La oposición también tiene un rol fundamental que jugar, pero para ello primero tienen que ser meticulosos en su autocrítica. El triunfo contundente de AMLO fue en gran medida su hechura. Su voracidad, corrupción e incompetencia construyó el escenario perfecto para este triunfo; si no examinan el trasfondo de su derrota perderán una oportunidad histórica para reinventarse. Hay otro elemento que a menudo se obvia: en la democracia no hay vencedores ni perdedores absolutos, y mucho de lo que han prometido en campaña lo pueden cumplir aún desde la oposición. Quedará por verse si su afán era solo el poder, o si había convicción detrás de sus programas.

Por último, está el papel más importante de todos, el de la sociedad. El primer reto que tiene es el de su propia transición de electores a ciudadanos.

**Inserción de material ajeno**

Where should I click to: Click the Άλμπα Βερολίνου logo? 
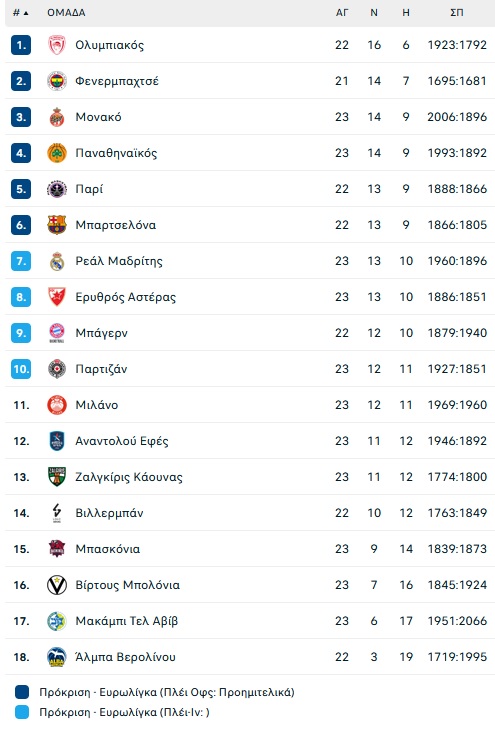pyautogui.click(x=57, y=657)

La sociedad mexicana tiene que asimilar dos aprendizajes históricos: entender que ningún político puede transformar al país por sí solo y no volver a cometer el error de permitirles intentarlo. La falta de contrapesos sociales al poder político nos ha salido muy caro este sexenio. México necesita una reconciliación consigo mismo pero esa reconciliación presupone igualdad de condiciones para los mexicanos y la construcción de una ciudadanía robusta, diversa y libre. A partir de hoy las banderas deben ser guardadas, el rol de los ciudadanos es asegurarnos de que México pase de ser una sociedad de privilegios a una de derechos.